You are not logged in.
Pages: 1
when i do the file command it fails to display the encoding of the text files
example. I have this folder
Booklet-1.jpg: image/jpeg; charset=binary
Booklet-2.jpg: image/jpeg; charset=binary
Booklet-3.jpg: image/jpeg; charset=binary
Booklet-4.jpg: image/jpeg; charset=binary
Booklet-5.jpg: image/jpeg; charset=binary
Roland Kayn - Tektra - cd 1.jpg: image/jpeg; charset=binary
Roland Kayn - Tektra - cd 2.jpg: image/jpeg; charset=binary
Roland Kayn - Tektra - cd 3.jpg: image/jpeg; charset=binary
Roland Kayn - Tektra - cd 4.jpg: image/jpeg; charset=binary
Roland Kayn - Tektra - front and inside.jpg: image/jpeg; charset=binary
Roland Kayn - Tektra - front.jpg: image/jpeg; charset=binary
Roland Kayn - Tektra - inside 2.jpg: image/jpeg; charset=binary
Roland Kayn - Tektra - inside 3.jpg: image/jpeg; charset=binary
Roland Kayn - Tektra - inside 4.jpg: image/jpeg; charset=binary
Roland Kayn - Tektra - inside 5.jpg: image/jpeg; charset=binary
Roland Kayn - Tektra - inside 6.jpg: image/jpeg; charset=binary
Roland Kayn-Tektra.txt: text/plain; charset=us-ascii
Tektra-cover.jpg: image/jpeg; charset=binary
nuovo.txt: text/plain; charset=us-asciiit says that the encoding of the text files is us-ascii but it should display UTF-8, at least for the file nuovo.txt that I encoded in UTF-8 to see if the file command worked properly
Last edited by alma ata (2017-09-06 08:45:38)
Offline
Offline
Does nuovo.txt contain any UTF-8 characters?
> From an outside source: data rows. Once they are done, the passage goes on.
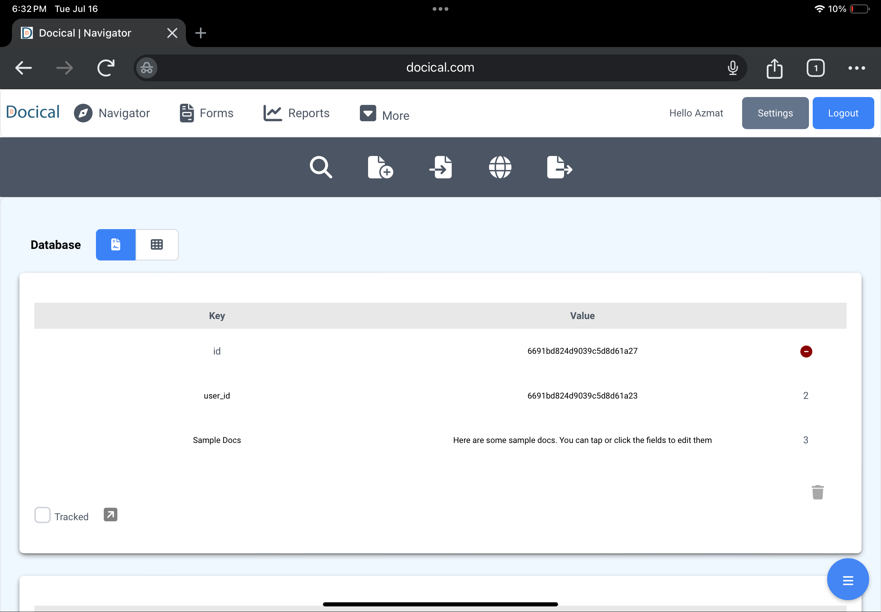881x612 pixels.
Task: Enable the Tracked checkbox
Action: pyautogui.click(x=43, y=515)
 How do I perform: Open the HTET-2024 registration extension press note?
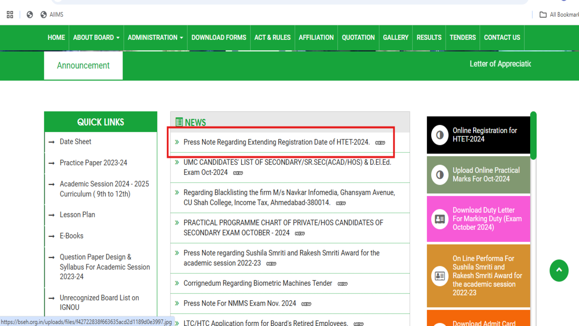[x=276, y=142]
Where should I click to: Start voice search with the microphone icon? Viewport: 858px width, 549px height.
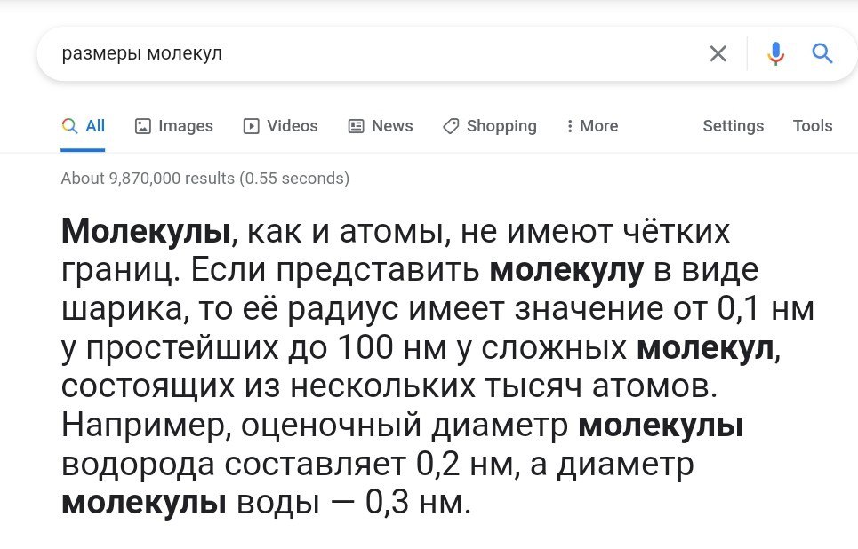776,54
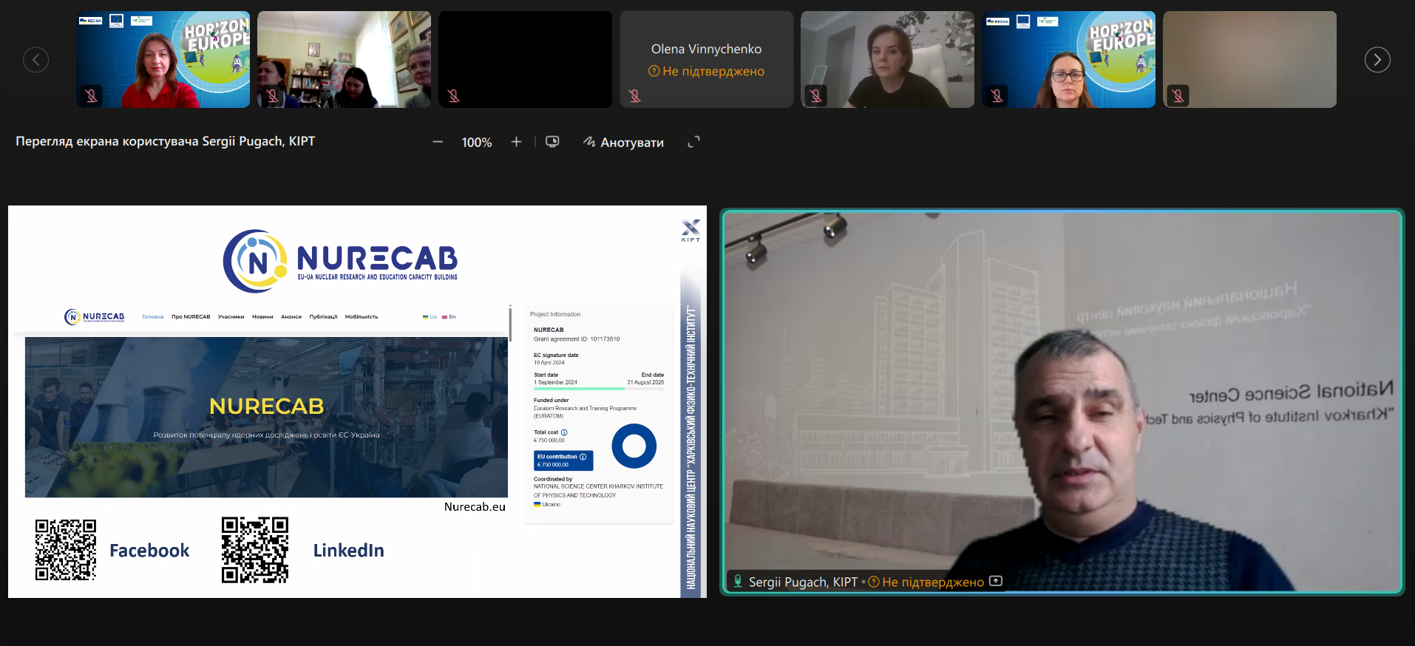This screenshot has height=646, width=1415.
Task: Open the Анотувати annotation tool
Action: click(623, 142)
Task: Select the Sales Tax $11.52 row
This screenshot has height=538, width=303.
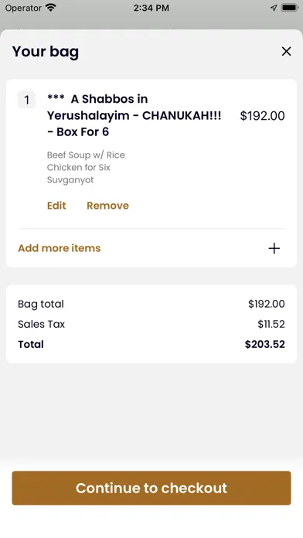Action: (x=152, y=324)

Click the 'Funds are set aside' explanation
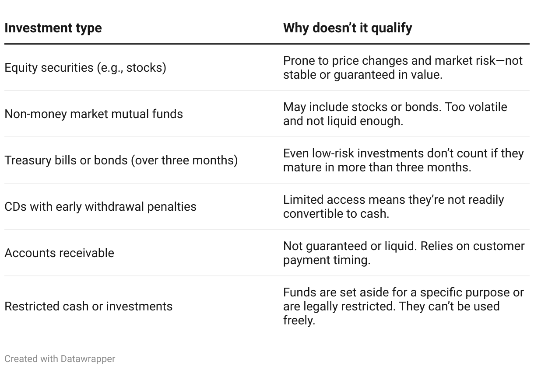pyautogui.click(x=403, y=292)
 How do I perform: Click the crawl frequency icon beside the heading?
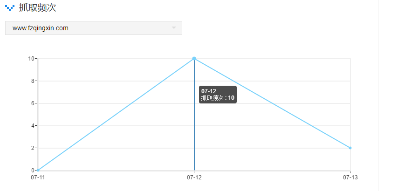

If it only contains characters from the original ASCII set (given that UTF-8 is compatible with ASCII for the first 127 characters), `file` will simply detect it as ASCII.
it contains these characters
Roland Kayn - Tektra (1980-82), Cybernetic Music
4-CD-Box, Label: Barooni
I scanned all the booklet pages for your pleasure in very good quality,
so you can read/print them out (in b/w to keep size small). theres lots of information about his
works starting in 1950, and what his cybernetic music is about...
CD 1:
1. Tanar 1
2. Tanar 2
3. Etoral
CD 2:
1. Khyra 1
2. Khyra 2
3. Khyra 3
CD 3:
1. Tarego 1
2. Tarego 2
3. Tarego 3
4. Rhenit
CD 4:
1. Amarun 1
2. Amarun 2-I
3. Amarun 2-II
uploaded in 10
file under 20c-electroaccustic
from vogel
enjoy it...
but i got some doubts because gvim doesn't read it well, it doesn't begin new lines but when it should it shows the "^M" characters
Last edited by alma ata (2017-09-05 13:43:22)
Offline
Utf-8 and ASCII are identical on the lower 7 bits, so there's nothing to worry here. Your newline issue is unrelated to that.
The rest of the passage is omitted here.